[Server] 미니 홈서버 구축하기 4편 - 우분투 방화벽(UFW) 사용하기

Icons made by Eucalyp from www.flaticon.com

전자기기의 보안은 현관문과 비슷합니다. 가장 외부에 노출되어있으며, 서버가 켜져 있다면 누구든지 와서 현관문 비밀번호를 눌러볼 수 있죠. 문제점은 현실과는 달리 지역 사람들 뿐만 아니라 인터넷에 연결되어있는 모든 사람이 와서 현관문 비밀번호를 그것도 여러 번 눌러볼 수 있다는 것입니다. 심지어 서버 소유자는 다른 사람이 현관문을 열어보려고 했다는 사실을 시스템 로그상으로 알아야 하기에 모르고 넘어가는 경우가 있습니다.

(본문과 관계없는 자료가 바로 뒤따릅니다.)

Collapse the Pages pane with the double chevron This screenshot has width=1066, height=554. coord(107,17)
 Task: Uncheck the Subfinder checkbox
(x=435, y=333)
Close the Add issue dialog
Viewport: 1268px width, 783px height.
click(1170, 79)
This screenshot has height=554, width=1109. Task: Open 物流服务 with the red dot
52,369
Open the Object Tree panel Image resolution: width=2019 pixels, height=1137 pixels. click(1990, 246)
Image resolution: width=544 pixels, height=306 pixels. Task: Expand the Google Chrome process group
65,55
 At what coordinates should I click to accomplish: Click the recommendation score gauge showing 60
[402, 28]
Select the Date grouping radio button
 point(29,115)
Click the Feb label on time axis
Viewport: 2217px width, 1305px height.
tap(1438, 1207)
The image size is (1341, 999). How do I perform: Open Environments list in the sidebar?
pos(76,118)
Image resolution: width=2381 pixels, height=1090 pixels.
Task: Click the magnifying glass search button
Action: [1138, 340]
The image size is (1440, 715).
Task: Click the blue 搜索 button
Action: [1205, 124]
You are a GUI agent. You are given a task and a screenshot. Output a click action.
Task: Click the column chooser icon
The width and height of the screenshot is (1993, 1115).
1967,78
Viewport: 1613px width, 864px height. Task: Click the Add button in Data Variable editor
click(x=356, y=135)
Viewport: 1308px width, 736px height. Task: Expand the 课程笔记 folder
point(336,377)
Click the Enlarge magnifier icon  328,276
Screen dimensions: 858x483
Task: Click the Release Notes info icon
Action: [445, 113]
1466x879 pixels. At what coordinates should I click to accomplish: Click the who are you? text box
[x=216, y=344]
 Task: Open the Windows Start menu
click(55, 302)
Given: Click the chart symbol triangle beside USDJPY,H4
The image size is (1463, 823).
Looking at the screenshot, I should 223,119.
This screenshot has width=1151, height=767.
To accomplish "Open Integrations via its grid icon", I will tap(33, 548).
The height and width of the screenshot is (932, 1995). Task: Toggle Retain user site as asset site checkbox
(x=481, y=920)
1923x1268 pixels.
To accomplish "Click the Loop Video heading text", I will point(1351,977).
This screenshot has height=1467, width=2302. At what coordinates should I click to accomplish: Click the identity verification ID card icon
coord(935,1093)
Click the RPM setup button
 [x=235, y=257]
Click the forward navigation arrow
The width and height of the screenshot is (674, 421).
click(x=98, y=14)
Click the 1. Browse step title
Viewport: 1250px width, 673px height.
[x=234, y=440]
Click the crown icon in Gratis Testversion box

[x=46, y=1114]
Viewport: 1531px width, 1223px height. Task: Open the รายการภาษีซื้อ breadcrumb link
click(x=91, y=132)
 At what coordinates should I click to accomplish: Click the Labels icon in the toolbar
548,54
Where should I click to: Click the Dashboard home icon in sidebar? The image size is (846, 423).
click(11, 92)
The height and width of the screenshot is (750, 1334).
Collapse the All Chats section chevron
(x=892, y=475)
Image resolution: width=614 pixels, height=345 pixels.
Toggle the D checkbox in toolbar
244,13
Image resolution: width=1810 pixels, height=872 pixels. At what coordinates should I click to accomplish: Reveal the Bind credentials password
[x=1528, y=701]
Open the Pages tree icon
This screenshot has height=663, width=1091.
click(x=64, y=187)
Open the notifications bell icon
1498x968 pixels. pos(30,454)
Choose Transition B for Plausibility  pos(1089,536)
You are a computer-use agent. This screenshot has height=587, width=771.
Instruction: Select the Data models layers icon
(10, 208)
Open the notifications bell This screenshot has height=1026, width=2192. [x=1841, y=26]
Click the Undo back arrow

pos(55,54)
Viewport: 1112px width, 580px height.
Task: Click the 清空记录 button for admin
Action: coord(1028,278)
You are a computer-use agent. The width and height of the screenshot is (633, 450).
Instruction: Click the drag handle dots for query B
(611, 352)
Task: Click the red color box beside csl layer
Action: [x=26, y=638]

기본 우분투가 보안에 취약하다고는 말할 수는 없습니다만, 보안을 더욱 강화할 수 있는 방법이 있으니, 강화해서 나쁠 것은 없죠. 이제 우분투를 설치하였으니 보안 강화를 할 시간입니다.

UFW

UFW는 Uncomplicated Firewall의 약자로, iptables의 약간 쉬운 버전이라고 생각하시면 됩니다. 서버의 이용자가 정말 많고 대규모라면 UFW보다는 iptables를 사용하여 더 수준 높은 규칙을 적용시키시는 것을 권장드립니다.

UFW을 통하여 서버의 특정 포트와 프로토콜, 그리고 특정 아이피의 접근을 허용 / 비허용 할 수 있습니다. 다만 잘못 건들이면 사용 중이던 SSH의 포트를 막는 등 부작용(?)이 발생할 수 있으니, 반드시 필요한 서비스의 포트와 규칙을 어딘가에 정리해놓고 방화벽을 관리하는 습관을 들이도록 합시다.

 

설치 및 확인

UFW는 우분투에 기본적으로 설치되어있으나, 다음 명령어로 설치 또한 가능합니다.

sudo apt-get install ufw

 

UFW가 작동중인지는 아래의 명령어로 확인 가능합니다.

sudo ufw status verbose

Status: inactive

기본적으로는 inactive (비활성화) 되어있을 겁니다.

 

기본 룰 (Rule)

UFW는 기본적으로 모든 incoming 패킷을 거부, outgoing은 허용입니다. 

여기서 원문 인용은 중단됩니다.